J.R. Miller D.D.

Week-Day Religion

Chapter 22


Books and Reading

 

“The wish falls often warm upon my heart that I may learn nothing here that I cannot continue in the other world – that I may do nothing here but deeds that will bear fruit from heaven.”

Richter

It is said that it would require hundreds of years to read the titles alone of all the books in the world’s libraries. Even of those that issue each year from the press newly written, one person can read but a very meagre percentage. It is therefore a physical impossibility to read all the books which the art of printing has put within our reach. Even if our whole time were to be devoted to reading, we could in our brief years peruse but a small portion of them. Then it must be considered that in these busy days, when active duties press so imperiously, the most of us can devote but a few hours each day at the best to reading, and very many find, not hours, but minutes only, for this purpose. There are hosts of busy people who cannot read more than a score of books in a year.

It is settled, therefore, for us all, that we must be content to leave the great mass of printed books unread. Even those who are favored with most leisure cannot read one in a thousand or ten thousand of the books that offer themselves. And those whose hands are full of activities can scarcely touch the great mountain of printed matter that looms up invitingly before them.

The important question, then, is, on what principle should we select out of this great wilderness of literature the books we shall read? If I can read but a dozen volumes this year, how am I to determine what volumes of the thousands they shall be?

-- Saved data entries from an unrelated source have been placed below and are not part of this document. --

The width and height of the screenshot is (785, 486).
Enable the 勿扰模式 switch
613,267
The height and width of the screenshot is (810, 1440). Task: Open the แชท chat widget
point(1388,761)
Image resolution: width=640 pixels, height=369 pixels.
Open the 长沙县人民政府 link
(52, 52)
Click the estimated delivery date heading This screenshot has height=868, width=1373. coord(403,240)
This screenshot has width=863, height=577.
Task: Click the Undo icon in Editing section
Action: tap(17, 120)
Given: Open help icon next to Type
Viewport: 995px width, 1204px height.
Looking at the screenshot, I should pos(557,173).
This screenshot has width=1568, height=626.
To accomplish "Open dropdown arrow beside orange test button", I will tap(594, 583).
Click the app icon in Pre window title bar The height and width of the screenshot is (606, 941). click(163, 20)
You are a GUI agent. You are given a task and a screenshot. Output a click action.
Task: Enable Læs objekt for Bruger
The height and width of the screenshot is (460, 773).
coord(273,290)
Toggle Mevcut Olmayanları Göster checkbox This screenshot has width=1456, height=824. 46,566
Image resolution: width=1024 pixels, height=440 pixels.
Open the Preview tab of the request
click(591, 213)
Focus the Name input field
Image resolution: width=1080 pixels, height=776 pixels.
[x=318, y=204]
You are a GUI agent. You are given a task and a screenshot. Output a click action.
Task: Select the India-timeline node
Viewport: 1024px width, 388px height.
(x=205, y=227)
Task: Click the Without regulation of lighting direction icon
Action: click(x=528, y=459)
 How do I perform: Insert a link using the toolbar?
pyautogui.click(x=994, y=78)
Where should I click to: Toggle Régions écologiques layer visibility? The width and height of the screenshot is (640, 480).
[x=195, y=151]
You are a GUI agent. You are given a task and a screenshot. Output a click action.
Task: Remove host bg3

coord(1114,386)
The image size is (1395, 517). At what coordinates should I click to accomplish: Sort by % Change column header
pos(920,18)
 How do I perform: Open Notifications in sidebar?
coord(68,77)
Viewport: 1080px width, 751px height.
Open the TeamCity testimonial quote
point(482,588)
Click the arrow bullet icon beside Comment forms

For all books are not alike good. There are books that are not worth reading at all. Then, of those that are good, the value is relative. The simplest wisdom teaches that we should choose those which will repay us most richly. Let us look at some principles relating to this subject which are worth of consideration.

There are books that are tainted with impurity. Of course all such are to be excluded from our catalogue. We can no more afford to read a vile book, however daintily and delicately the vileness may be draped, than we can afford to admit an impure companionship into our lives. Perhaps the most of us are not sufficiently careful in this matter. The country is flooded with publications, oftentimes attractively prepared, elaborately illustrated, their impurity concealed under harmless titles, but in which lurks the fatal poison or moral death. Many good people are beguiled into reading books or papers of this class as a recreation. When we remember that everything we read leave its impression upon our inner life and makes its enduring mark upon our character, the importance of this subject appears. The geologist will take you to some old rock formation, and will show you, on what was once the shore of an ancient sea, the traces left by the waves, the tracks of the bird that walked along in the sand one day, and the print of the leaf that fell and lay there. The shore hardened into rock, and the rock holds every trace through all these centuries. So it is in character building. Everything that we take into our life leaves its permanent impression.